## TASK TO CARRY OUT
How many lines of the records below contain the word "agent"? Answer with the number alone.

## Dataset entries
○ ○ ○ ○

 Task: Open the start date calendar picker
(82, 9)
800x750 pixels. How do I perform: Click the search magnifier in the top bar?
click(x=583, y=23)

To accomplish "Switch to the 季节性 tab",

○ ○ ○ ○

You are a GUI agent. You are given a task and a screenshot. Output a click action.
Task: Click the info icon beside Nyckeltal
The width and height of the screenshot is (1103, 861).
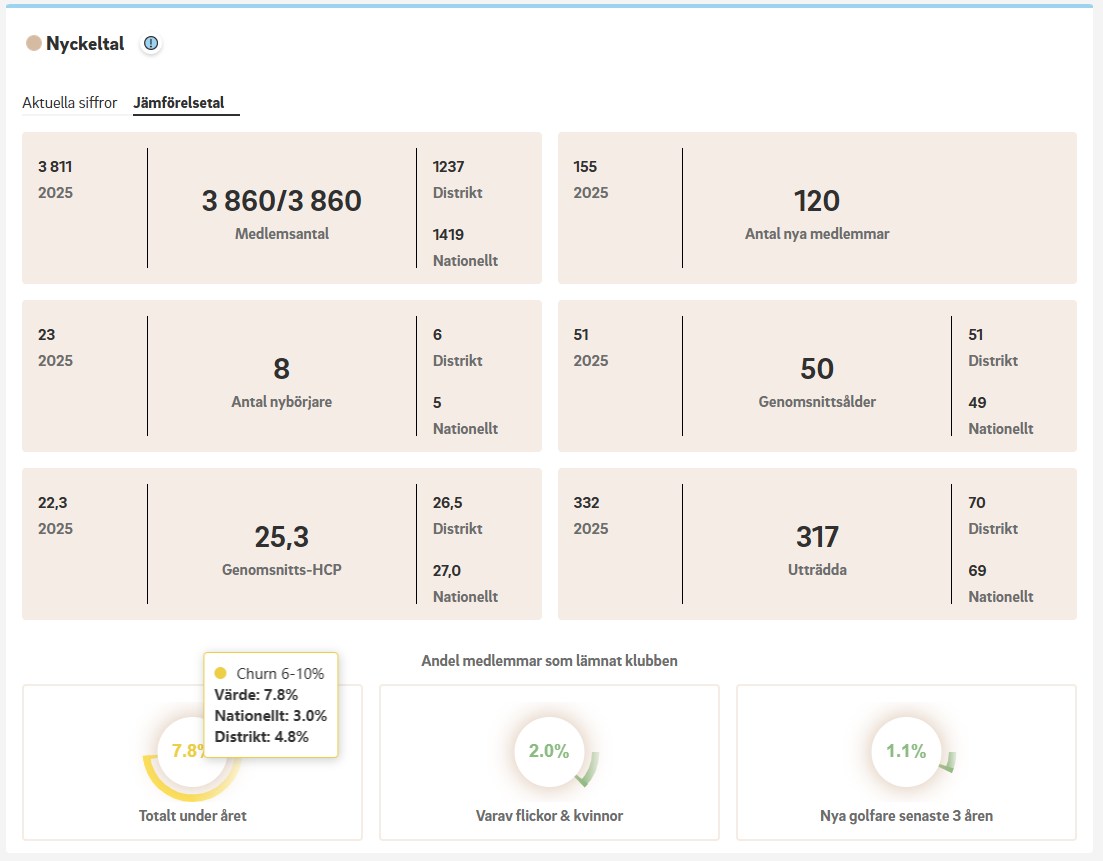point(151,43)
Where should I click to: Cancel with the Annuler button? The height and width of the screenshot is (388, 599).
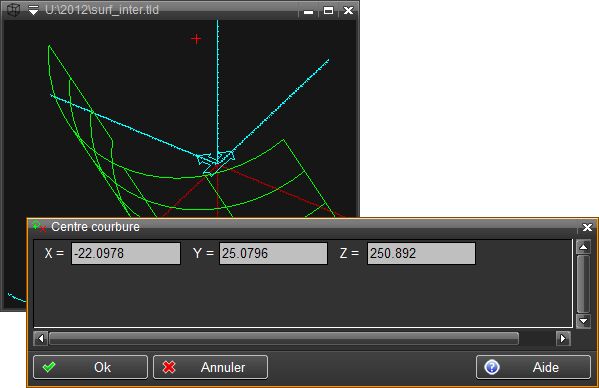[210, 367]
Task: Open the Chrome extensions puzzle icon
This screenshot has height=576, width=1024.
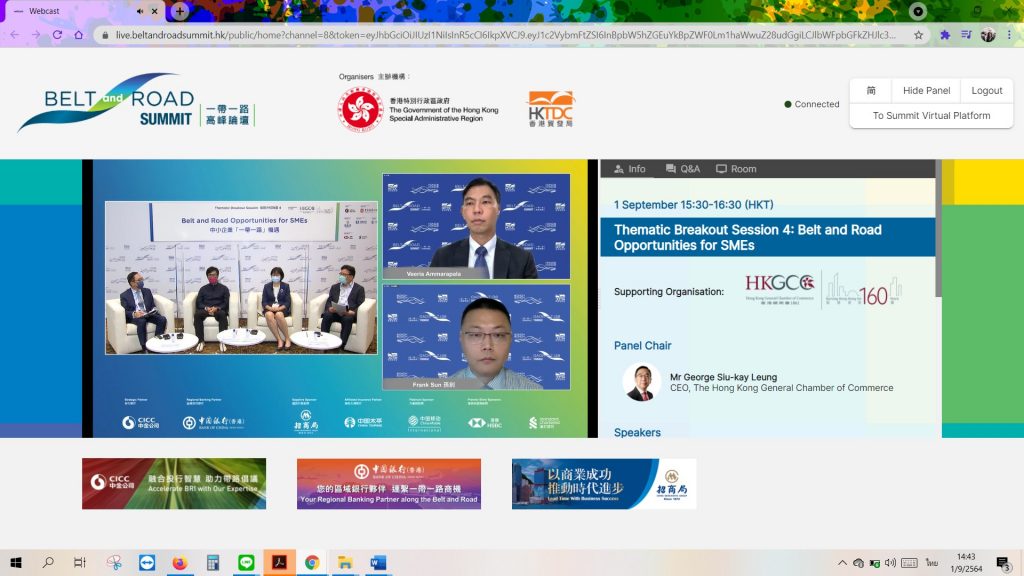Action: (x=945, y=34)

○ ○ ○ ○

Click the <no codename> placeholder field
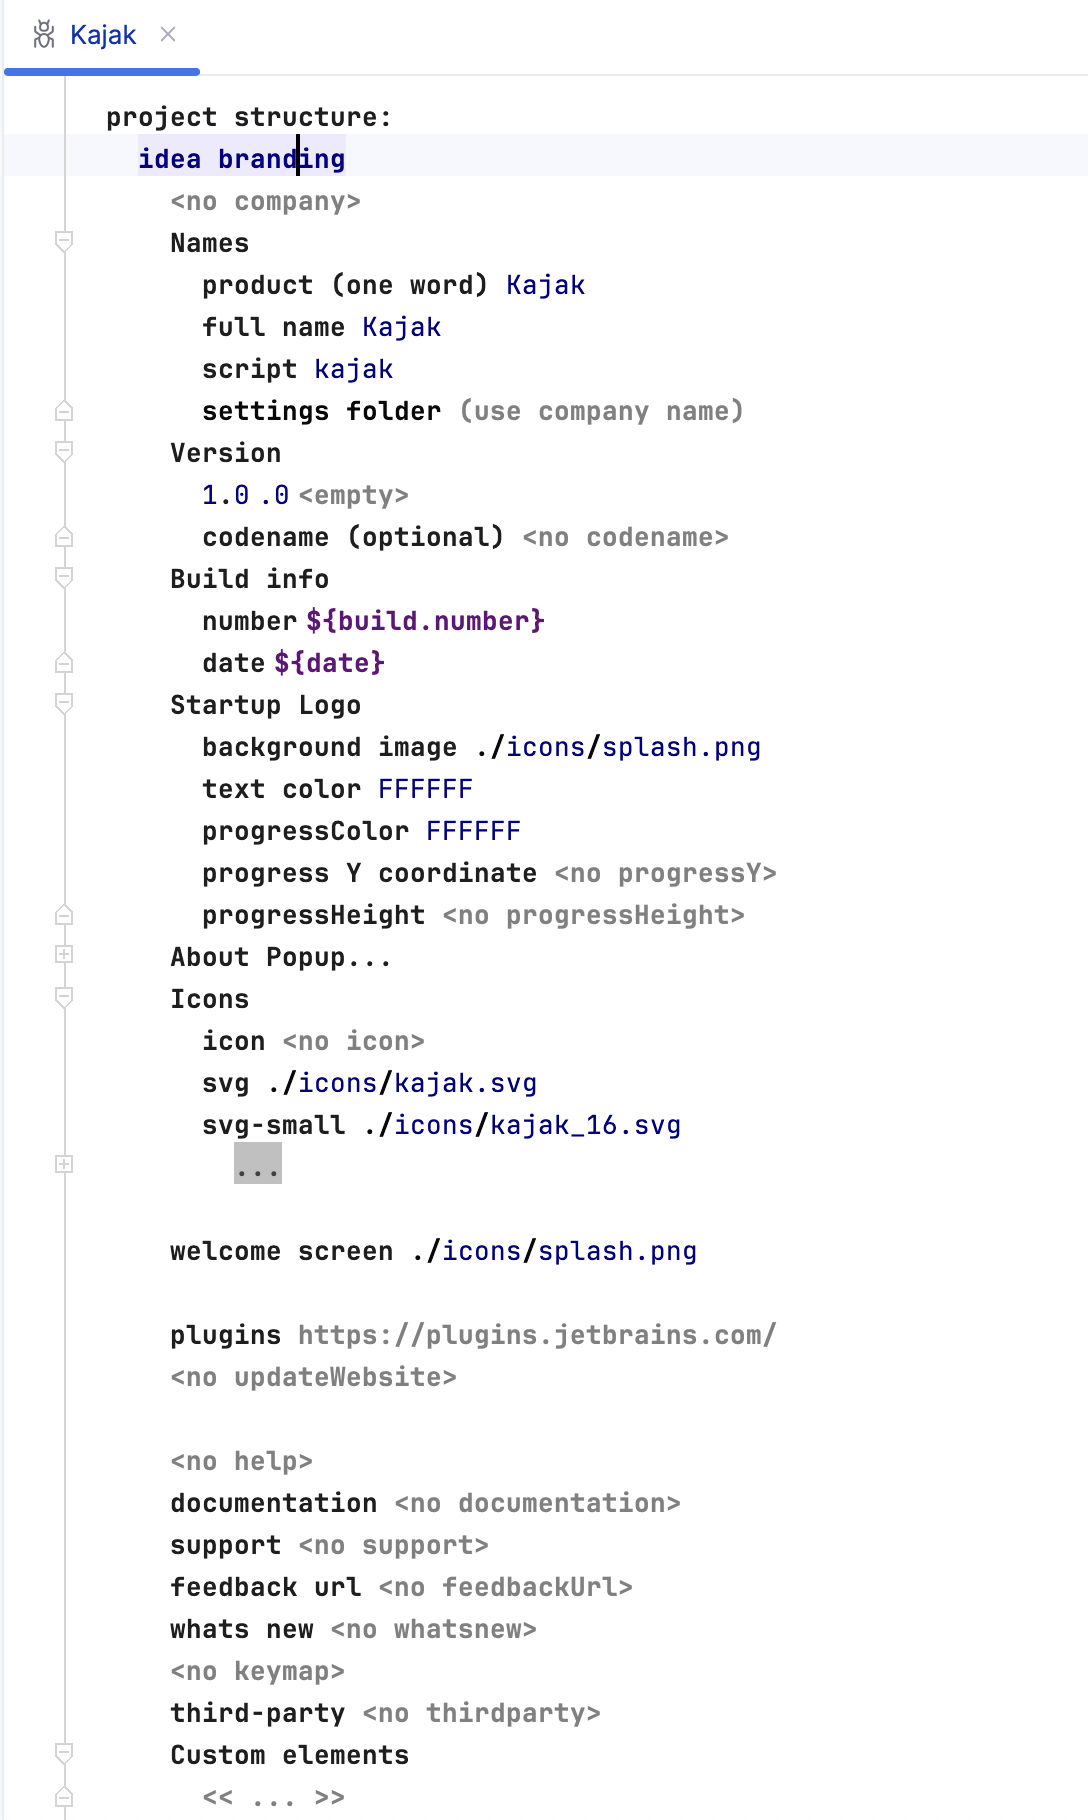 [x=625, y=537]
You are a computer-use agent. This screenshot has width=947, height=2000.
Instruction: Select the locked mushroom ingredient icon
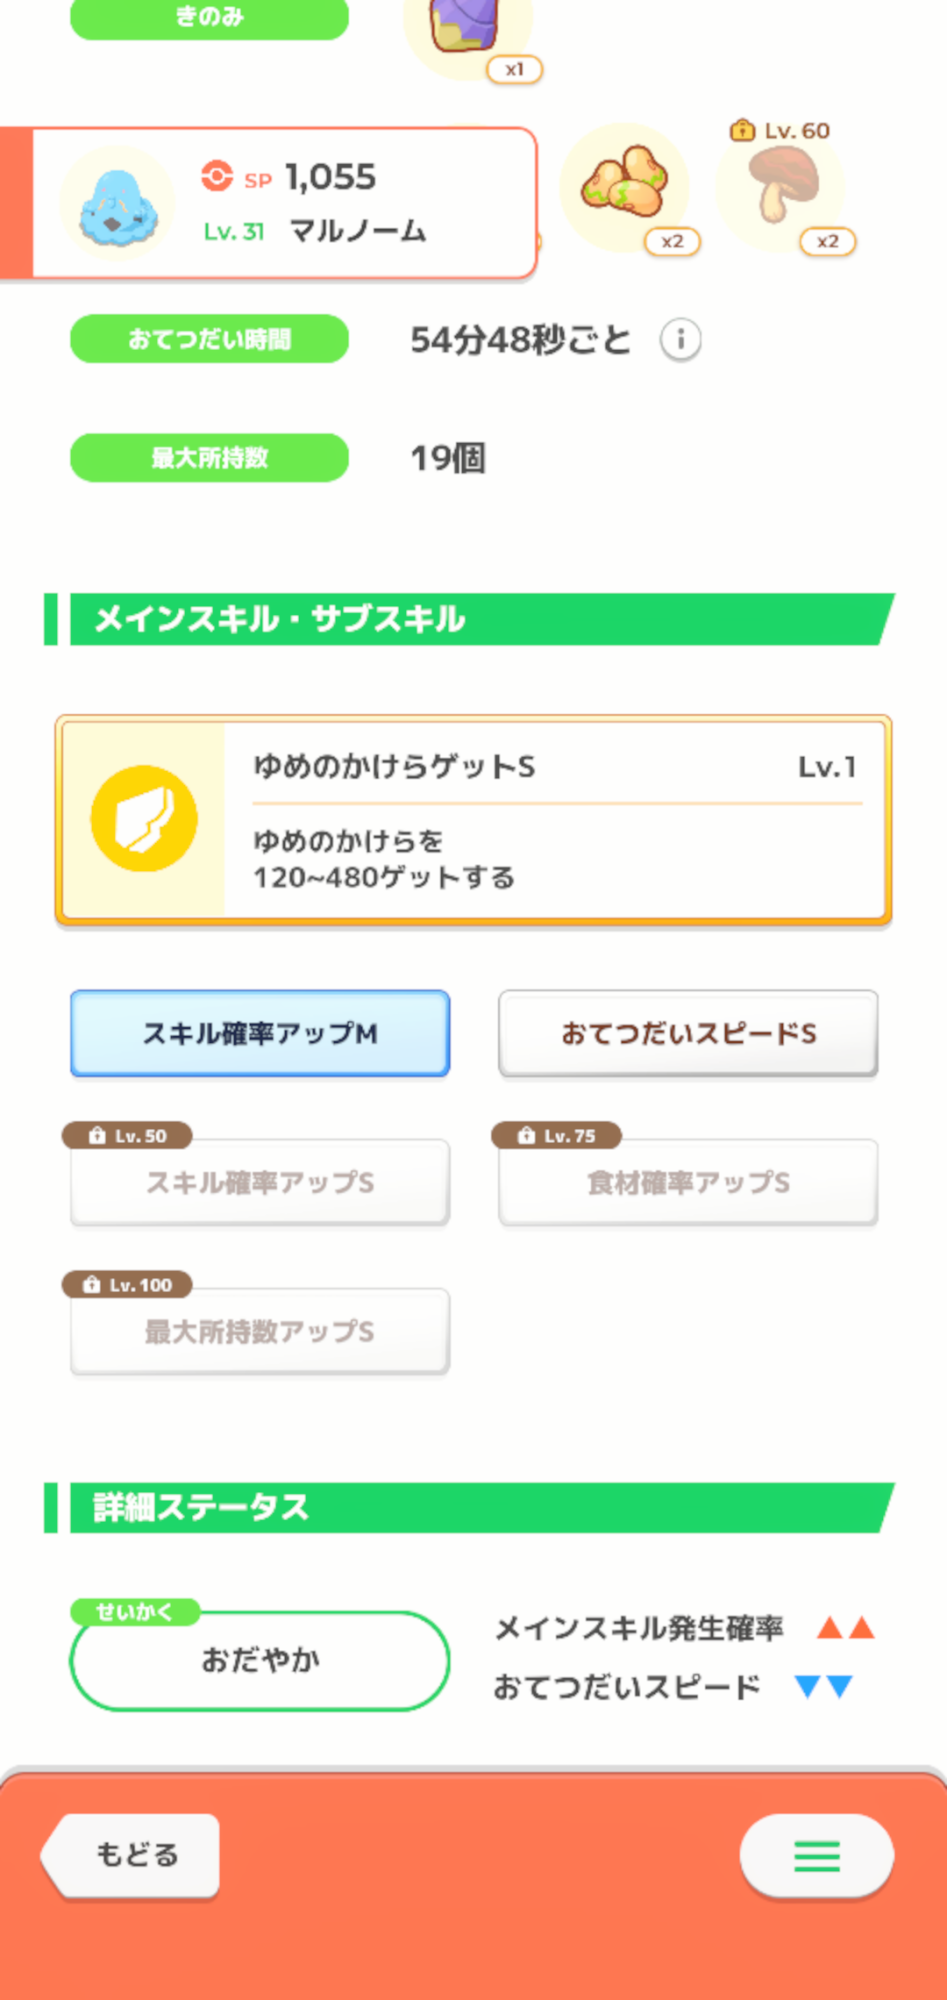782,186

○ ○ ○ ○

## OUTPUT BELOW
2